— Откуда ты все это знаешь?
   — Мне рассказал сам Авл Плавтий. Лигийцы тогда действительно границу почти не нарушали, но ведь варвары налетают, как буря, и, как буря, исчезают. Так исчезли и лигийцы с турьими рогами на головах. Свебов и язигов Ванния они разбили, но их царь погиб, и они ушли с добычей, а заложники остались во власти Гистра. Мать вскоре умерла, дочку Гистр, не зная, что с нею делать, отослал правителю всей Германии Помпонию. Закончив войну с хаттами[58], Помпоний возвратился в Рим, где Клавдий, как тебе известно, разрешил ему триумфальные почести.

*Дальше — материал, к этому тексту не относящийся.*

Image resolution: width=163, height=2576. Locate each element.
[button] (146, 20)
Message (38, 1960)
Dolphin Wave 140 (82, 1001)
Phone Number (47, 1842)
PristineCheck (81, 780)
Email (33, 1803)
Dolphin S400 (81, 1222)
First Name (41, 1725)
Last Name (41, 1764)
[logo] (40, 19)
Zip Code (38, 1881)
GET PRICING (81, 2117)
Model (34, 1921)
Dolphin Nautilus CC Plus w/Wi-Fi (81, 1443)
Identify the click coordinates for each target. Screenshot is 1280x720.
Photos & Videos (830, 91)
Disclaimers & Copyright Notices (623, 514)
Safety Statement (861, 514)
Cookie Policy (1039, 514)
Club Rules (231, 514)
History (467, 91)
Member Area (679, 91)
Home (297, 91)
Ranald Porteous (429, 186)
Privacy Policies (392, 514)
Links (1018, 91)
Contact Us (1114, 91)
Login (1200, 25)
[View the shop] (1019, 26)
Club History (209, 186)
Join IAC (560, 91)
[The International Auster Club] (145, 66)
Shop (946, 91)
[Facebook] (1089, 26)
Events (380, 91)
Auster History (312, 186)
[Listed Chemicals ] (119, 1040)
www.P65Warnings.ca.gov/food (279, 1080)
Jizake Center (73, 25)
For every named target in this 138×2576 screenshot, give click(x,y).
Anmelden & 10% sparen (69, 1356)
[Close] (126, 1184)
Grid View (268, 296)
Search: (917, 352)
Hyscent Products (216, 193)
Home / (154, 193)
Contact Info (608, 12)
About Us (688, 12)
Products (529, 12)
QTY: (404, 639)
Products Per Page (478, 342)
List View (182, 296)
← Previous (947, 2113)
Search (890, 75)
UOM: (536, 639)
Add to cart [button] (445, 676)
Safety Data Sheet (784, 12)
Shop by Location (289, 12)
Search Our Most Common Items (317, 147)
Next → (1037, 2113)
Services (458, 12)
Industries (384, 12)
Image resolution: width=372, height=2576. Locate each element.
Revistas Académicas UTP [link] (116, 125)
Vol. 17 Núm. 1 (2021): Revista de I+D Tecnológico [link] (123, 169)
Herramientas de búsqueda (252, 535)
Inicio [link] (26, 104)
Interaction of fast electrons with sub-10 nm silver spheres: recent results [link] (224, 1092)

Девушка шла за колесницей победителя, но когда торжества кончились, Помпоний тоже не знал, что с нею делать, — ведь заложницу нельзя было считать пленницей, — и в конце концов отдал ее своей сестре, Помпонии Грецине, жене Плавтия. В этом доме, где всё, начиная с господ и кончая птицей в курятнике, преисполнено добродетели, девушка выросла, увы, столь же добродетельной, как сама Грецина, и стала такой красавицей, что даже Поппея рядом с нею выглядела бы, как осенняя фига рядом с яблоком Гесперид[59].
   — Ну, и дальше что?
   — Повторяю тебе, с той минуты, что я увидел ее у фонтана, увидел, как лучи солнца пронизывают насквозь ее тело, я без памяти влюбился.
   — Выходит, она прозрачна, как медуза или как маленькая сардинка?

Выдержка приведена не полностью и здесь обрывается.